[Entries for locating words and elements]
· · · · · · ·

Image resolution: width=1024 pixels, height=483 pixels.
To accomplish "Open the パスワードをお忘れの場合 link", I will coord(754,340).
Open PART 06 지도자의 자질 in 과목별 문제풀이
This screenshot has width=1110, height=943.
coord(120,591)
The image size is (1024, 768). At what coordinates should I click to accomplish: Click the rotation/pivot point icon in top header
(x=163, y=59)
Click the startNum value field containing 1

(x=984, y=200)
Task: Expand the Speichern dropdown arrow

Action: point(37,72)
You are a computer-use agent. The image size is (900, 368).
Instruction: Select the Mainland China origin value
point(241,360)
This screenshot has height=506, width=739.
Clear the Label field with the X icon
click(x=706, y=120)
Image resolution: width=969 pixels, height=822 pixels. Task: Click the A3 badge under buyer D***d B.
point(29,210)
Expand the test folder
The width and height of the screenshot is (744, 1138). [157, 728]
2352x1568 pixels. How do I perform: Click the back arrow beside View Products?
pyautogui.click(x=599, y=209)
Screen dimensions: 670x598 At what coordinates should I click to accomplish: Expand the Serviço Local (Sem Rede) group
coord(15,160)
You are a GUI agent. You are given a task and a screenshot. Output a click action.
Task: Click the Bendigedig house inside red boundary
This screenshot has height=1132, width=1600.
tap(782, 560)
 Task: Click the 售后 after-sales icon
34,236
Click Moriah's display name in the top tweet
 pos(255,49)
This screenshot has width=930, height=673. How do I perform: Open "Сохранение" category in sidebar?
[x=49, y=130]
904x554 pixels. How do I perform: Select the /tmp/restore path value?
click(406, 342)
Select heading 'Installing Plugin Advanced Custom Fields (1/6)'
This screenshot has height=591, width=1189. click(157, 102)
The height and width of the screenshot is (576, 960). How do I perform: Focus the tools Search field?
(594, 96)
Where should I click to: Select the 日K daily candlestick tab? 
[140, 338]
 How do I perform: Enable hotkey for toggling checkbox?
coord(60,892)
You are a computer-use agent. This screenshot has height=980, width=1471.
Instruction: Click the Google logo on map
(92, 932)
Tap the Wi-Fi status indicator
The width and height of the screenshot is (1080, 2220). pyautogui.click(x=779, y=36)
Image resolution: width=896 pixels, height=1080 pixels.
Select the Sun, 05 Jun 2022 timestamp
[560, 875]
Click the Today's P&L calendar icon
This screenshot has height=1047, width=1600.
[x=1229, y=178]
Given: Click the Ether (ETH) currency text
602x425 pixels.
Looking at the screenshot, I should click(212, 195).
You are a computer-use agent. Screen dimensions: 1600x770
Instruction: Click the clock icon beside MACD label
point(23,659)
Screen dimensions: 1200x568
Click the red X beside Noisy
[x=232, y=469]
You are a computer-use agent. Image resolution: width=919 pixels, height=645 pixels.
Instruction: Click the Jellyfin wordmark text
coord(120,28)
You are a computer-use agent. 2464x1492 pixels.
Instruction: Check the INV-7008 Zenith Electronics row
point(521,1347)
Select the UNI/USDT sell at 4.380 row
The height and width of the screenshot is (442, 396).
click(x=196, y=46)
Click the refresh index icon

· · · · · · ·

To do: Starting at the line containing "This screenshot has height=506, width=739." and ending with the line containing "The width and height of the screenshot is (744, 1138).", reproduce that part of the data with "folder" swapped for "directory" and everything else left as is.

Final answer:
This screenshot has height=506, width=739.
Clear the Label field with the X icon
click(x=706, y=120)
Image resolution: width=969 pixels, height=822 pixels. Task: Click the A3 badge under buyer D***d B.
point(29,210)
Expand the test directory
The width and height of the screenshot is (744, 1138). [157, 728]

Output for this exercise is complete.